▶ [What you are asked to do]:
Please copy the data from the line with "Click the green 连接 button" up to and including the line with "The width and height of the screenshot is (1072, 849).", reproducing each line without changes.

▶ [Entries provided]:
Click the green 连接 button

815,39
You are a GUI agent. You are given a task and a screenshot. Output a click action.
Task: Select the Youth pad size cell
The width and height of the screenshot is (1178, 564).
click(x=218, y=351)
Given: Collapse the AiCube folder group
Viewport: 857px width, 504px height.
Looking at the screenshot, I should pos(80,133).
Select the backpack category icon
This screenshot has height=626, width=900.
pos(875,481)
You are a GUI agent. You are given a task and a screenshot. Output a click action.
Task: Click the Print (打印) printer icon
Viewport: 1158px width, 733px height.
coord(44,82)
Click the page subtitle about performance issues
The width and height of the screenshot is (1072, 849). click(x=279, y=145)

...

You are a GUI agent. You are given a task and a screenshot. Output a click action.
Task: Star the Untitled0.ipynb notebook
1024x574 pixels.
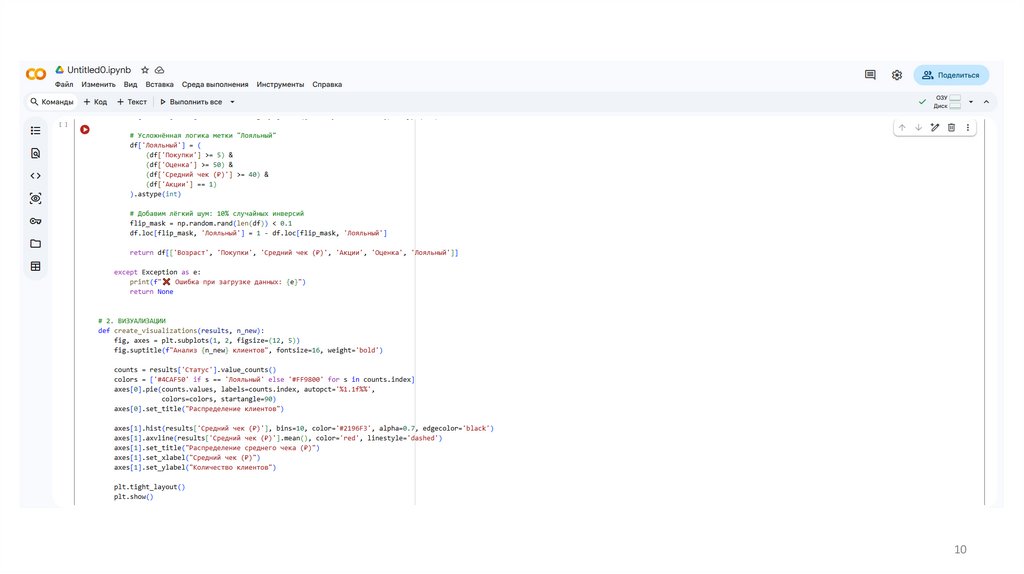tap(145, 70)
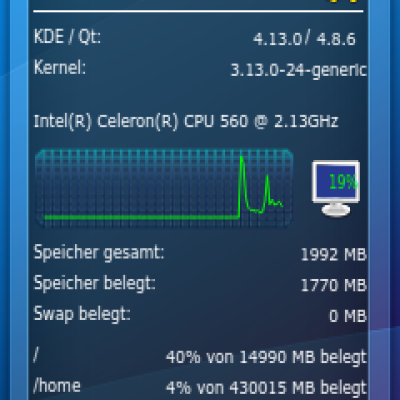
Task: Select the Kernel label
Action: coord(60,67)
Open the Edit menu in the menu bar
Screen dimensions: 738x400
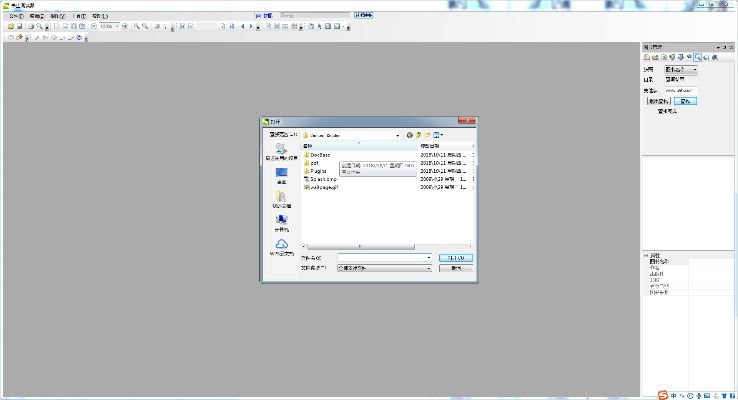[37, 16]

--

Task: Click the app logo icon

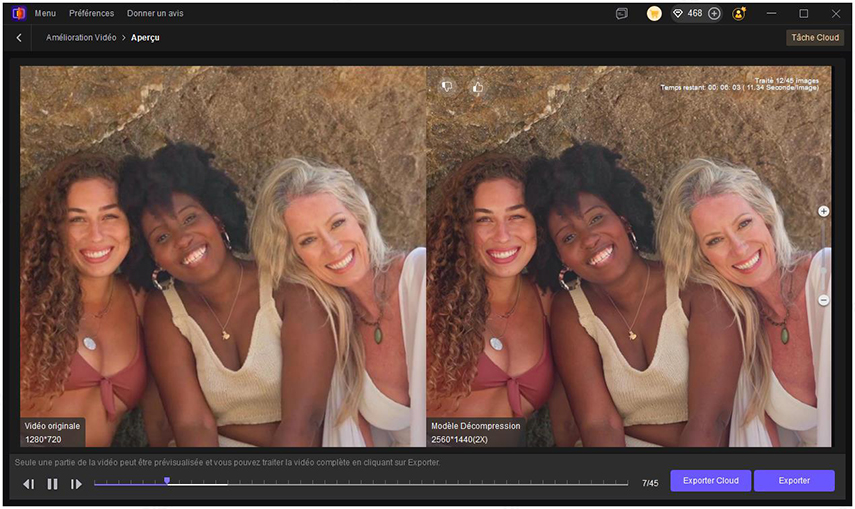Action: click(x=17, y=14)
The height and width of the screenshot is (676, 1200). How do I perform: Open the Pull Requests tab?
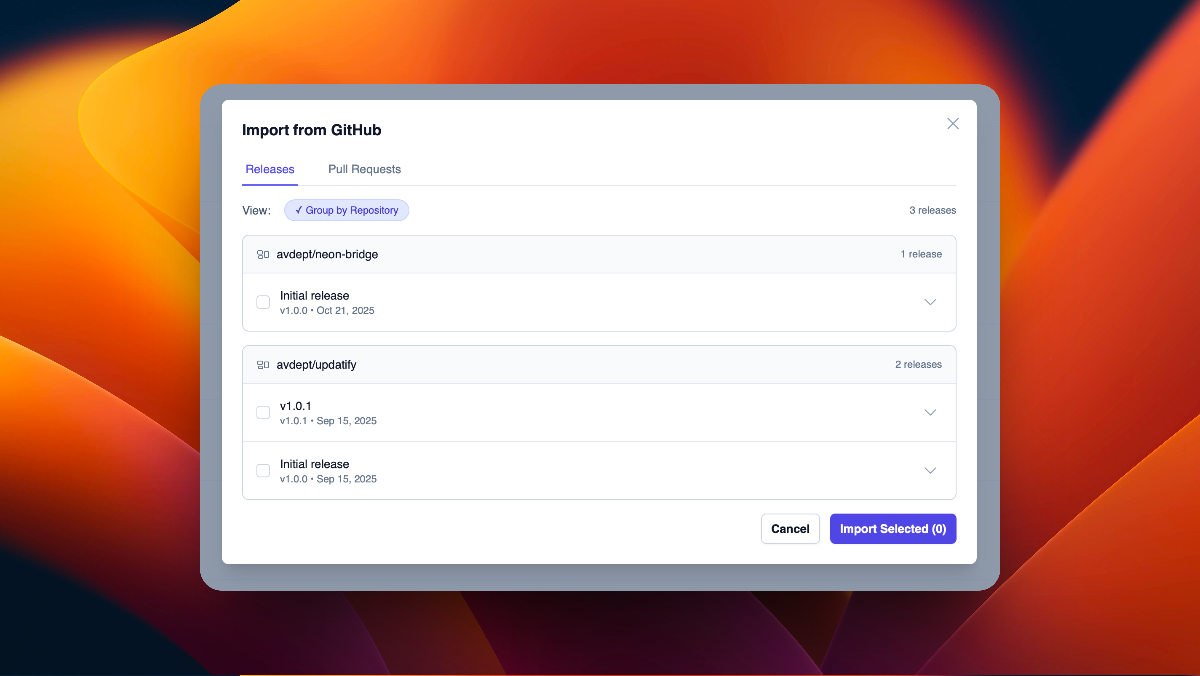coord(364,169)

▶ [Result]:
Click the green 连接 button

815,39
You are a GUI agent. You are given a task and a screenshot. Output a click action.
Task: Select the Youth pad size cell
The width and height of the screenshot is (1178, 564).
click(x=218, y=351)
Given: Collapse the AiCube folder group
Viewport: 857px width, 504px height.
Looking at the screenshot, I should pos(80,133).
Select the backpack category icon
This screenshot has height=626, width=900.
pos(875,481)
You are a GUI agent. You are given a task and a screenshot. Output a click action.
Task: Click the Print (打印) printer icon
Viewport: 1158px width, 733px height.
coord(44,82)
Click the page subtitle about performance issues
The width and height of the screenshot is (1072, 849). click(x=279, y=145)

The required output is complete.